Task to carry out ▸ Each record that follows is to be output in full, precisely as written.
**** Records for the exercise
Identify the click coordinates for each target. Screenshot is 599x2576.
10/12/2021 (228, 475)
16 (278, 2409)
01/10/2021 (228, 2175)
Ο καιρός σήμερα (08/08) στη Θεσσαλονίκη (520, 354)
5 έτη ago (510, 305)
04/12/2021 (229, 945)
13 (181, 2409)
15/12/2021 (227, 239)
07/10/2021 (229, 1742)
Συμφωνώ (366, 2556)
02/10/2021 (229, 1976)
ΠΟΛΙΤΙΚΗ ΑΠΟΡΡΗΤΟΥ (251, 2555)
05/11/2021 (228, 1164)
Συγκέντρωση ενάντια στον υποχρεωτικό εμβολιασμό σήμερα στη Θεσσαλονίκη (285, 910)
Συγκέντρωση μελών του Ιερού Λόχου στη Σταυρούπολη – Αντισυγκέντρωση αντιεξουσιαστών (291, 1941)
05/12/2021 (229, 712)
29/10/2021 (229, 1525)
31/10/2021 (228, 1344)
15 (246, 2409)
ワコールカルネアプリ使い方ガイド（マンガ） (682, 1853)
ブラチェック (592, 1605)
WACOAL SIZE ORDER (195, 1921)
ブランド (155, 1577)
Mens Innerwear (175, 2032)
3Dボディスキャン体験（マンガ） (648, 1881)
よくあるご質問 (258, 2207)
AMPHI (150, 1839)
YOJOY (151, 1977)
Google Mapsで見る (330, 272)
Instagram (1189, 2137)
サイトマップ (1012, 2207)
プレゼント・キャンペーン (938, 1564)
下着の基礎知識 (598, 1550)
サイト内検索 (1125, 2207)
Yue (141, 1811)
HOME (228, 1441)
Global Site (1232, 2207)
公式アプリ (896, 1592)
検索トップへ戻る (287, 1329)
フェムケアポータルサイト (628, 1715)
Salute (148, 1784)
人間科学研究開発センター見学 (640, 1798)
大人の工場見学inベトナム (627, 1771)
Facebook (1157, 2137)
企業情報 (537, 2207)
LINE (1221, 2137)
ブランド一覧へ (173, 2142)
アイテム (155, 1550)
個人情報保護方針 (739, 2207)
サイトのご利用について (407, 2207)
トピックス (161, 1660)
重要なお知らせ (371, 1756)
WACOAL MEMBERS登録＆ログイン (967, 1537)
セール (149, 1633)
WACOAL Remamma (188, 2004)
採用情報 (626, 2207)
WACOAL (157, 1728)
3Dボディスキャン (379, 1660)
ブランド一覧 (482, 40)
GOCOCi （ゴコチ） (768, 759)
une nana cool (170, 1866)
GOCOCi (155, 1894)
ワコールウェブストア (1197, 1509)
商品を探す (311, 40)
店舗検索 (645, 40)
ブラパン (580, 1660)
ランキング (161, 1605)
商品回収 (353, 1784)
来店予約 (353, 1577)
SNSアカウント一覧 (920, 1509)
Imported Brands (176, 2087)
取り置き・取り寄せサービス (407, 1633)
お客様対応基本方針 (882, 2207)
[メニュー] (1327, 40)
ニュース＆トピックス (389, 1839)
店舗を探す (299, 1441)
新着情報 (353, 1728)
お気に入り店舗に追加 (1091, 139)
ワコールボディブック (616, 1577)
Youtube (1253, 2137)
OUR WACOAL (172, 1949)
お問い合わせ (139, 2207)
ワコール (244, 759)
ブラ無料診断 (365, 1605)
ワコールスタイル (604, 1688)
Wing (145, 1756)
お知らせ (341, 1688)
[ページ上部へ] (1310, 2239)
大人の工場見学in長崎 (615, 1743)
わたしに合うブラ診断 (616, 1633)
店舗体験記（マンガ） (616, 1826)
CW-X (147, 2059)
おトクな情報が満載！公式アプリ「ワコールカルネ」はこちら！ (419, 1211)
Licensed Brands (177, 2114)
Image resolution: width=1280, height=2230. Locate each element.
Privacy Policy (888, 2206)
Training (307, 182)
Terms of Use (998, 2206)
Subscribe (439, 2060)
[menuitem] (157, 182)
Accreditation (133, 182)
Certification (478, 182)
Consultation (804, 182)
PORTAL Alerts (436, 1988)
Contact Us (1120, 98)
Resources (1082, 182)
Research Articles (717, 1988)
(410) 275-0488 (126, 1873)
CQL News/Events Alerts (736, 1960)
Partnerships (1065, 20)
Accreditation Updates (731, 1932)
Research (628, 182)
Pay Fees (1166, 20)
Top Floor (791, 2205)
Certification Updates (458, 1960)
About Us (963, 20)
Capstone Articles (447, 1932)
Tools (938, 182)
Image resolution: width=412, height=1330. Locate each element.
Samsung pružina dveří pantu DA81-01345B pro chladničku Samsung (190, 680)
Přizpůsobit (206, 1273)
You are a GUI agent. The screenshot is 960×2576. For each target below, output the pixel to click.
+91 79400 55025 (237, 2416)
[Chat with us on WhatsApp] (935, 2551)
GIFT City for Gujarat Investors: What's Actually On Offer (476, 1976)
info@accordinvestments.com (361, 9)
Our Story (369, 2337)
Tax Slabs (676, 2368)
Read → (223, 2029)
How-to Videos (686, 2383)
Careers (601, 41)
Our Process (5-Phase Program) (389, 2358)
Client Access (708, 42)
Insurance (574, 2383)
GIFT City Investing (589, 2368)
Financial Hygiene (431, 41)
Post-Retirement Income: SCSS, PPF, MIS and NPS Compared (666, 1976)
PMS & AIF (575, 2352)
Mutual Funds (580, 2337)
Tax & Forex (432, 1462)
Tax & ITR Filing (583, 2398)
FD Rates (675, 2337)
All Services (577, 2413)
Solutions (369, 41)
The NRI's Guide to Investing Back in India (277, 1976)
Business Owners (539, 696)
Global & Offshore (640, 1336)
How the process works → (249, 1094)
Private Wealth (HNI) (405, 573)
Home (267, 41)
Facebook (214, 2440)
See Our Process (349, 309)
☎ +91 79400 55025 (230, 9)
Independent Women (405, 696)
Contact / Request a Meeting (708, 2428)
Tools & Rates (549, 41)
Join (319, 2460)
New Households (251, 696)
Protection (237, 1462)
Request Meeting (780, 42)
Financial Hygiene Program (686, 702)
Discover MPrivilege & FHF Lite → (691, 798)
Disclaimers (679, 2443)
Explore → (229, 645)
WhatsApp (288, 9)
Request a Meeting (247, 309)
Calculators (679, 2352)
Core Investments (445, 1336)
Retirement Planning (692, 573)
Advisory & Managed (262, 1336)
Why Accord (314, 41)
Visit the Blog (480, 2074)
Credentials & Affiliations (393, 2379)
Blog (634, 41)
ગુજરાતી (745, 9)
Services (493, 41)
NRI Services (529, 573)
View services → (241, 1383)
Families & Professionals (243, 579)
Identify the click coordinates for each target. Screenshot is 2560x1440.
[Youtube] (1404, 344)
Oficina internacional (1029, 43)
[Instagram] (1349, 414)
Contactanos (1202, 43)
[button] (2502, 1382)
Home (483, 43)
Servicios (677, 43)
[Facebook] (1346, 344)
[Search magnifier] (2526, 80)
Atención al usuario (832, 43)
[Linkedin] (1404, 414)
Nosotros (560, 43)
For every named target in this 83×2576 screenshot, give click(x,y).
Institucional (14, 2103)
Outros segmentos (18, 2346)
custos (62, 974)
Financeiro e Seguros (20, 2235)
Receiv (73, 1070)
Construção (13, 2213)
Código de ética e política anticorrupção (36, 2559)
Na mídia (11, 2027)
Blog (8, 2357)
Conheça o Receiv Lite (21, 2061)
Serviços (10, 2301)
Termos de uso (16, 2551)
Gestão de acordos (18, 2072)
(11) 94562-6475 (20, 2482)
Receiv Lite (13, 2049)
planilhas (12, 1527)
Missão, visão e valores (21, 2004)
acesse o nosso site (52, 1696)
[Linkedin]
********
Response area ▸
Identify the click coordinates for each target. Screenshot is 599x2576.
10/12/2021 (228, 475)
16 (278, 2409)
01/10/2021 (228, 2175)
Ο καιρός σήμερα (08/08) στη Θεσσαλονίκη (520, 354)
5 έτη ago (510, 305)
04/12/2021 (229, 945)
13 (181, 2409)
15/12/2021 (227, 239)
07/10/2021 (229, 1742)
Συμφωνώ (366, 2556)
02/10/2021 (229, 1976)
ΠΟΛΙΤΙΚΗ ΑΠΟΡΡΗΤΟΥ (251, 2555)
05/11/2021 (228, 1164)
Συγκέντρωση ενάντια στον υποχρεωτικό εμβολιασμό σήμερα στη Θεσσαλονίκη (285, 910)
Συγκέντρωση μελών του Ιερού Λόχου στη Σταυρούπολη – Αντισυγκέντρωση αντιεξουσιαστών (291, 1941)
05/12/2021 (229, 712)
29/10/2021 (229, 1525)
31/10/2021 (228, 1344)
15 (246, 2409)
ワコールカルネアプリ使い方ガイド（マンガ） (682, 1853)
ブラチェック (592, 1605)
WACOAL SIZE ORDER (195, 1921)
ブランド (155, 1577)
Mens Innerwear (175, 2032)
3Dボディスキャン体験（マンガ） (648, 1881)
よくあるご質問 (258, 2207)
AMPHI (150, 1839)
YOJOY (151, 1977)
Google Mapsで見る (330, 272)
Instagram (1189, 2137)
サイトマップ (1012, 2207)
プレゼント・キャンペーン (938, 1564)
下着の基礎知識 (598, 1550)
サイト内検索 (1125, 2207)
Yue (141, 1811)
HOME (228, 1441)
Global Site (1232, 2207)
公式アプリ (896, 1592)
検索トップへ戻る (287, 1329)
フェムケアポータルサイト (628, 1715)
Salute (148, 1784)
人間科学研究開発センター見学 (640, 1798)
大人の工場見学inベトナム (627, 1771)
Facebook (1157, 2137)
企業情報 (537, 2207)
LINE (1221, 2137)
ブランド一覧へ (173, 2142)
アイテム (155, 1550)
個人情報保護方針 (739, 2207)
サイトのご利用について (407, 2207)
トピックス (161, 1660)
重要なお知らせ (371, 1756)
WACOAL MEMBERS登録＆ログイン (967, 1537)
セール (149, 1633)
WACOAL Remamma (188, 2004)
採用情報 (626, 2207)
WACOAL (157, 1728)
3Dボディスキャン (379, 1660)
ブランド一覧 (482, 40)
GOCOCi （ゴコチ） (768, 759)
une nana cool (170, 1866)
GOCOCi (155, 1894)
ワコールウェブストア (1197, 1509)
商品を探す (311, 40)
店舗検索 (645, 40)
ブラパン (580, 1660)
ランキング (161, 1605)
商品回収 (353, 1784)
来店予約 (353, 1577)
SNSアカウント一覧 (920, 1509)
Imported Brands (176, 2087)
取り置き・取り寄せサービス (407, 1633)
お客様対応基本方針 (882, 2207)
[メニュー] (1327, 40)
ニュース＆トピックス (389, 1839)
店舗を探す (299, 1441)
新着情報 (353, 1728)
お気に入り店舗に追加 (1091, 139)
ワコールボディブック (616, 1577)
Youtube (1253, 2137)
OUR WACOAL (172, 1949)
お問い合わせ (139, 2207)
ワコール (244, 759)
ブラ無料診断 (365, 1605)
ワコールスタイル (604, 1688)
Wing (145, 1756)
お知らせ (341, 1688)
[ページ上部へ] (1310, 2239)
大人の工場見学in長崎 (615, 1743)
わたしに合うブラ診断 (616, 1633)
店舗体験記（マンガ） (616, 1826)
CW-X (147, 2059)
おトクな情報が満載！公式アプリ「ワコールカルネ」はこちら！ (419, 1211)
Licensed Brands (177, 2114)
Image resolution: width=1280, height=2230. Locate each element.
Privacy Policy (888, 2206)
Training (307, 182)
Terms of Use (998, 2206)
Subscribe (439, 2060)
[menuitem] (157, 182)
Accreditation (133, 182)
Certification (478, 182)
Consultation (804, 182)
PORTAL Alerts (436, 1988)
Contact Us (1120, 98)
Resources (1082, 182)
Research Articles (717, 1988)
(410) 275-0488 (126, 1873)
CQL News/Events Alerts (736, 1960)
Partnerships (1065, 20)
Accreditation Updates (731, 1932)
Research (628, 182)
Pay Fees (1166, 20)
Top Floor (791, 2205)
Certification Updates (458, 1960)
About Us (963, 20)
Capstone Articles (447, 1932)
Tools (938, 182)
Image resolution: width=412, height=1330. Locate each element.
Samsung pružina dveří pantu DA81-01345B pro chladničku Samsung (190, 680)
Přizpůsobit (206, 1273)
You are a GUI agent. The screenshot is 960×2576. For each target below, output the pixel to click.
+91 79400 55025 (237, 2416)
[Chat with us on WhatsApp] (935, 2551)
GIFT City for Gujarat Investors: What's Actually On Offer (476, 1976)
info@accordinvestments.com (361, 9)
Our Story (369, 2337)
Tax Slabs (676, 2368)
Read → (223, 2029)
How-to Videos (686, 2383)
Careers (601, 41)
Our Process (5-Phase Program) (389, 2358)
Client Access (708, 42)
Insurance (574, 2383)
GIFT City Investing (589, 2368)
Financial Hygiene (431, 41)
Post-Retirement Income: SCSS, PPF, MIS and NPS Compared (666, 1976)
PMS & AIF (575, 2352)
Mutual Funds (580, 2337)
Tax & Forex (432, 1462)
Tax & ITR Filing (583, 2398)
FD Rates (675, 2337)
All Services (577, 2413)
Solutions (369, 41)
The NRI's Guide to Investing Back in India (277, 1976)
Business Owners (539, 696)
Global & Offshore (640, 1336)
How the process works → (249, 1094)
Private Wealth (HNI) (405, 573)
Home (267, 41)
Facebook (214, 2440)
See Our Process (349, 309)
☎ +91 79400 55025 (230, 9)
Independent Women (405, 696)
Contact / Request a Meeting (708, 2428)
Tools & Rates (549, 41)
Join (319, 2460)
New Households (251, 696)
Protection (237, 1462)
Request Meeting (780, 42)
Financial Hygiene Program (686, 702)
Discover MPrivilege & FHF Lite → (691, 798)
Disclaimers (679, 2443)
Explore → (229, 645)
WhatsApp (288, 9)
Request a Meeting (247, 309)
Calculators (679, 2352)
Core Investments (445, 1336)
Retirement Planning (692, 573)
Advisory & Managed (262, 1336)
Why Accord (314, 41)
Visit the Blog (480, 2074)
Credentials & Affiliations (393, 2379)
Blog (634, 41)
ગુજરાતી (745, 9)
Services (493, 41)
NRI Services (529, 573)
View services → (241, 1383)
Families & Professionals (243, 579)
Identify the click coordinates for each target. Screenshot is 2560x1440.
[Youtube] (1404, 344)
Oficina internacional (1029, 43)
[Instagram] (1349, 414)
Contactanos (1202, 43)
[button] (2502, 1382)
Home (483, 43)
Servicios (677, 43)
[Facebook] (1346, 344)
[Search magnifier] (2526, 80)
Atención al usuario (832, 43)
[Linkedin] (1404, 414)
Nosotros (560, 43)
For every named target in this 83×2576 screenshot, give click(x,y).
Institucional (14, 2103)
Outros segmentos (18, 2346)
custos (62, 974)
Financeiro e Seguros (20, 2235)
Receiv (73, 1070)
Construção (13, 2213)
Código de ética e política anticorrupção (36, 2559)
Na mídia (11, 2027)
Blog (8, 2357)
Conheça o Receiv Lite (21, 2061)
Serviços (10, 2301)
Termos de uso (16, 2551)
Gestão de acordos (18, 2072)
(11) 94562-6475 (20, 2482)
Receiv Lite (13, 2049)
planilhas (12, 1527)
Missão, visão e valores (21, 2004)
acesse o nosso site (52, 1696)
[Linkedin]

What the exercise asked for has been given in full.